OffshoreAlert publishes actions taken by financial regulators in dozens of countries around the world, including Malta, using the Distill monitoring tool to track changes on regulatory websites. Marchant received an email from Distill on 25 November 2019 that the MFSA had published an action against E&S Consultancy Limited. He saved the information as a PDF file, which clearly shows the information was saved from the MFSA site on 25 November 2019, as does the automatically-generated ‘Creation’ date in the ‘Document Properties’ of the pdf file.
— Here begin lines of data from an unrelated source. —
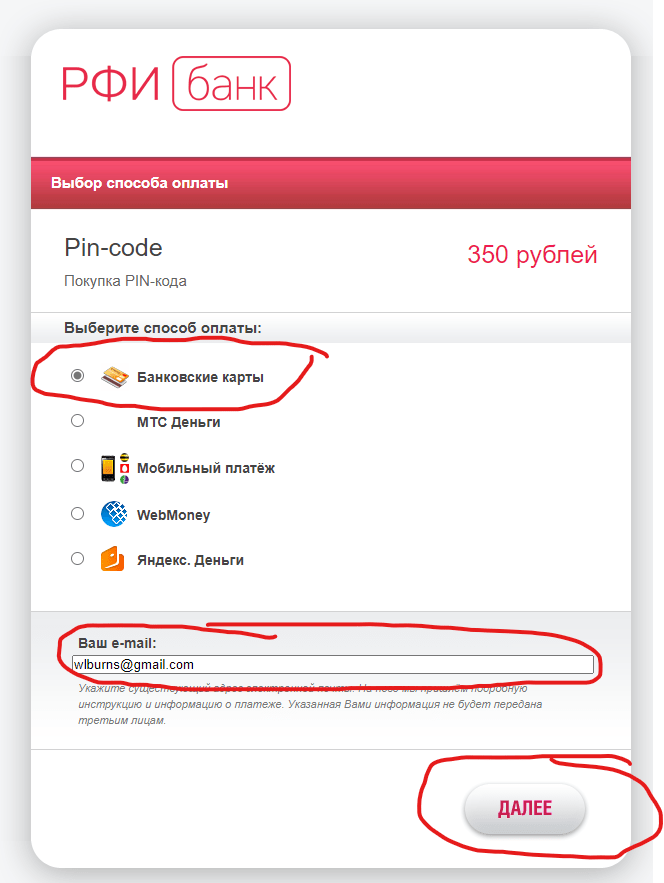Click the 350 рублей price text

point(532,255)
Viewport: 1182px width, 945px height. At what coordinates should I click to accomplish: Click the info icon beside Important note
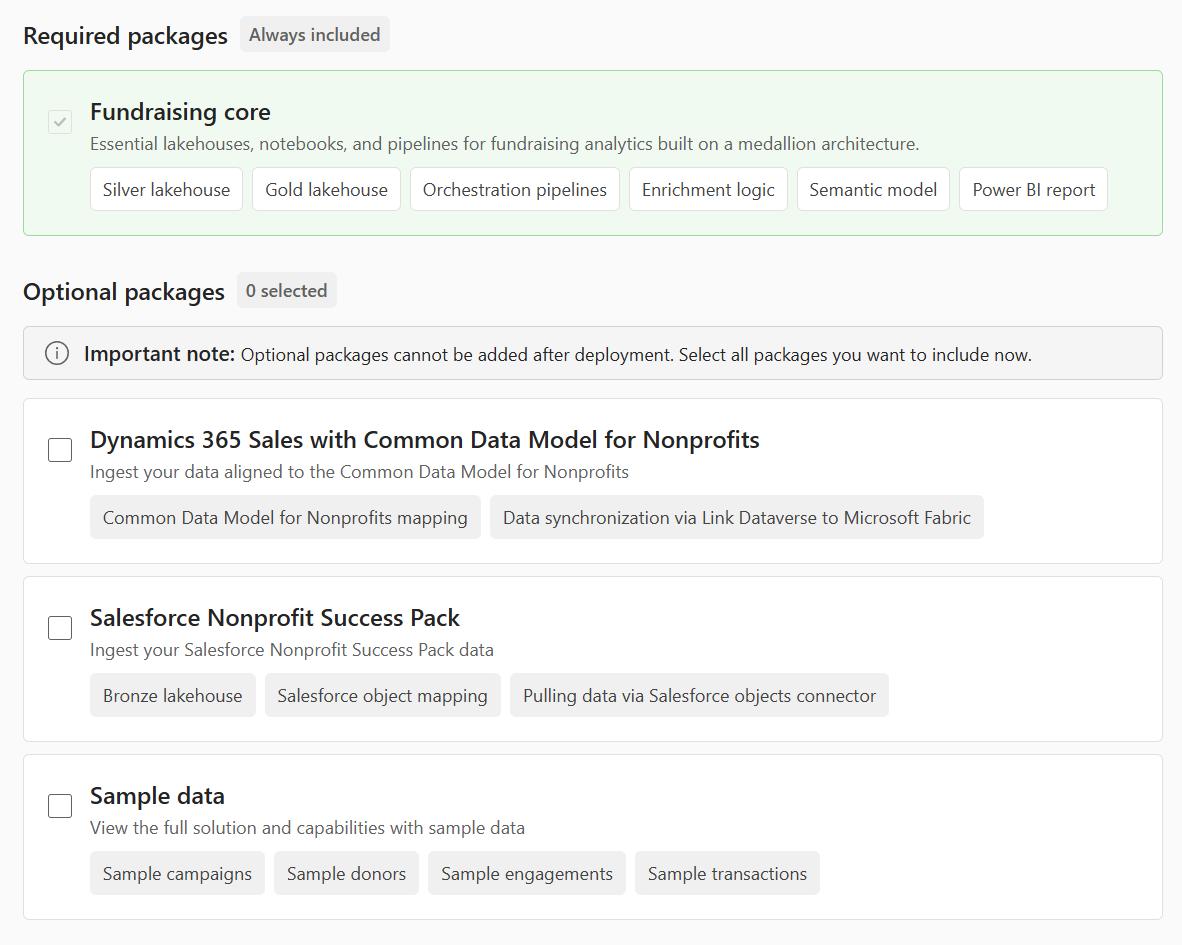[x=57, y=354]
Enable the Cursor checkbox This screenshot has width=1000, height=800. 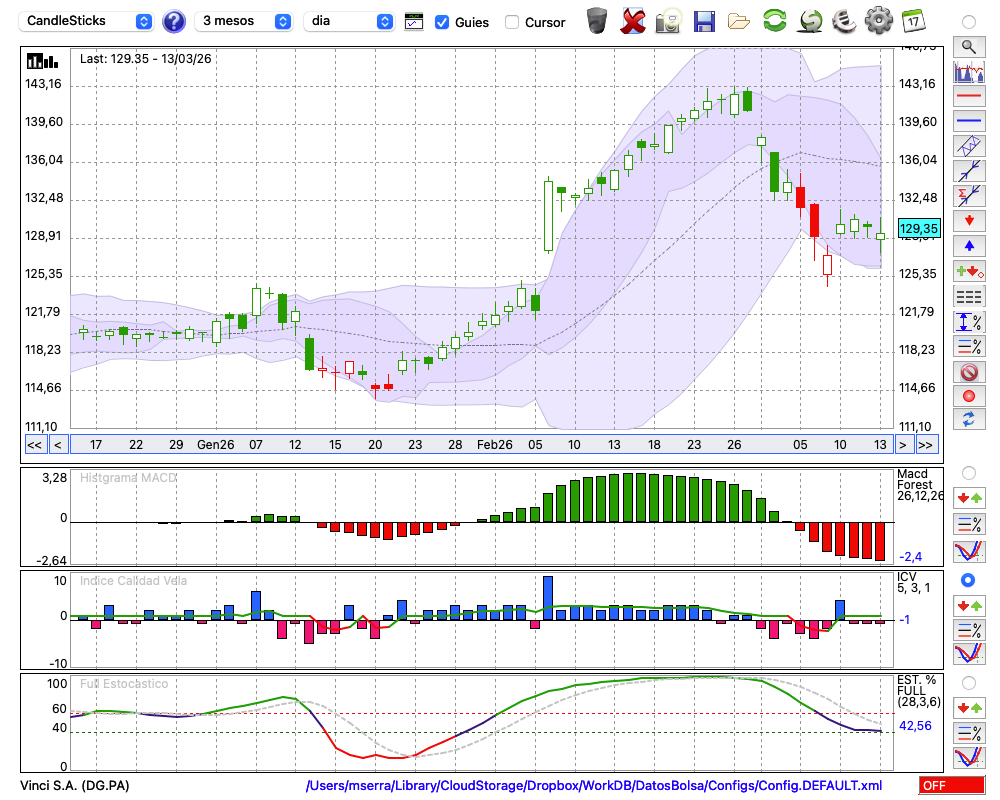pyautogui.click(x=512, y=22)
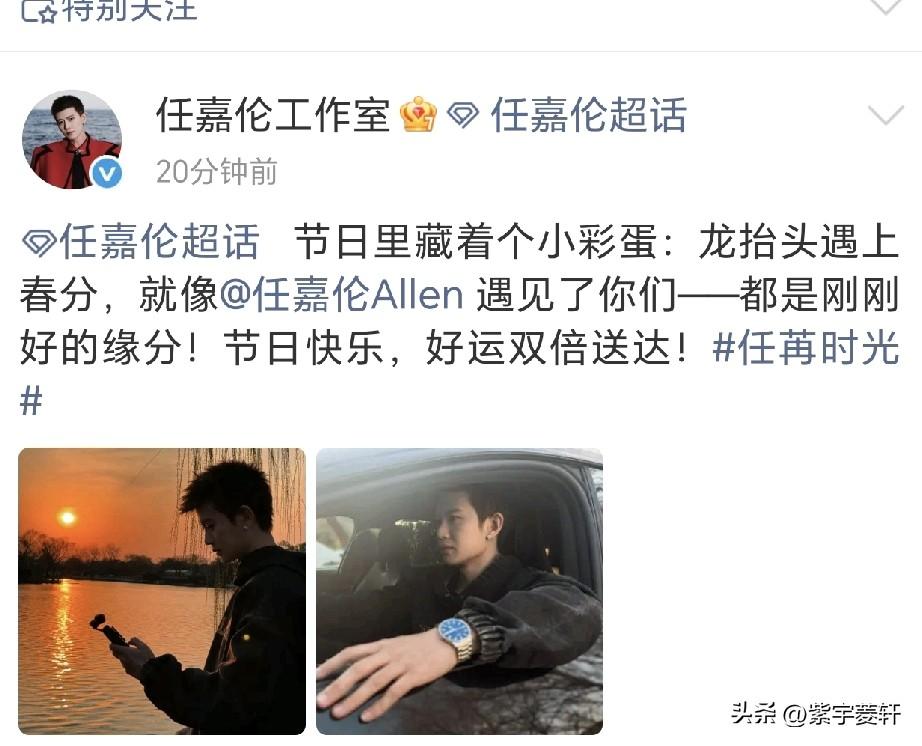922x746 pixels.
Task: View the sunset lakeside photo
Action: pyautogui.click(x=162, y=591)
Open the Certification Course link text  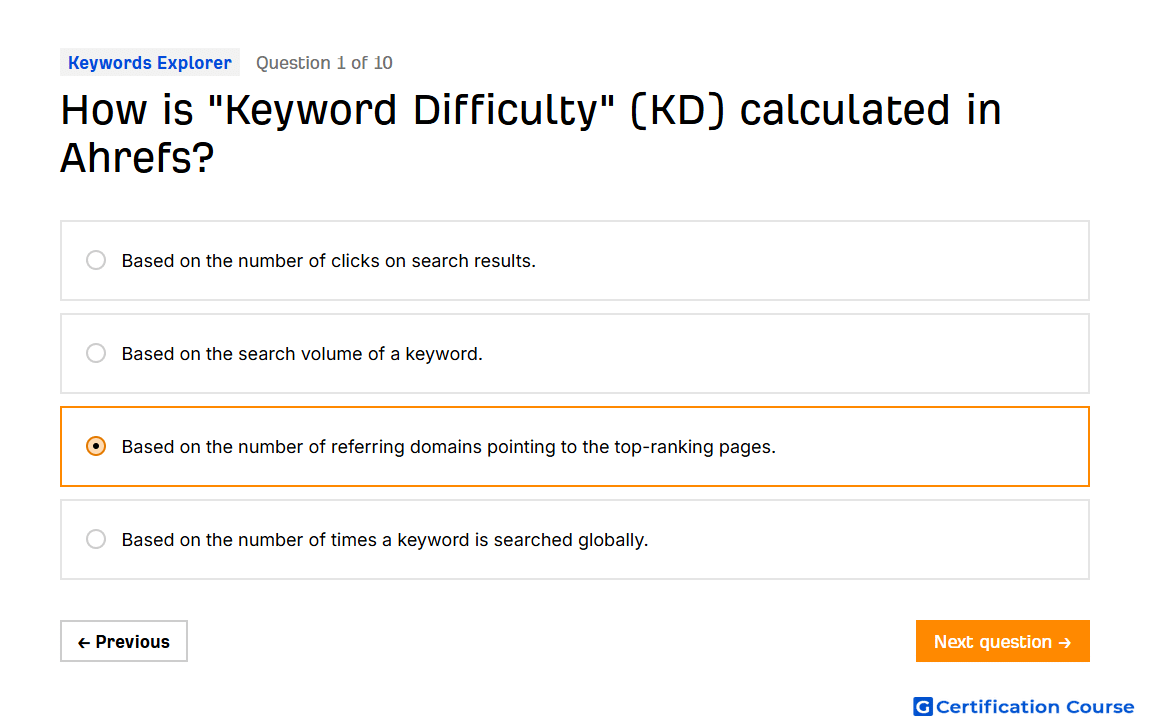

Marchant then uploaded that document to OffshoreAlert’s WordPress content management system, manually backdating it to 18 November, to reflect the date the MFSA itself assigned to the action.This is still verifiable at the MFSA website where the action is dated ‘18/11/2019’ even though it was not published on the MFSA’s website until seven days later.
Marchant also wrote an article, published on 25 November 2019. Apart from the HMTL confirming this date, the website's automatic Mailchimp newsletter sent out by OffshoreAlert for all website uploads from the last 24 hours, showed the E&S Document appearing in the digest on Monday, 25 November but not in the digests of 18 or 19 November. Even on X.com (formerly Twitter), the historical records still publicly available show that E&S Document was published on 25 November, 2019.
“Any claim that the E&S Document was published on November 18, 2019 or any date other than November 25, 2019 is provably false and, frankly, ridiculous... it is obvious that Mr Cutajar, upon whose evidence the Tribunal relied, did not analyse E&S Document’s HTML data competently or correctly, and later compounded his conduct by not responding when I sent him evidence proving his conclusions were incorrect. Mr Cutajar’s analysis regarding E&S Document is strange and worthy of independent examination.”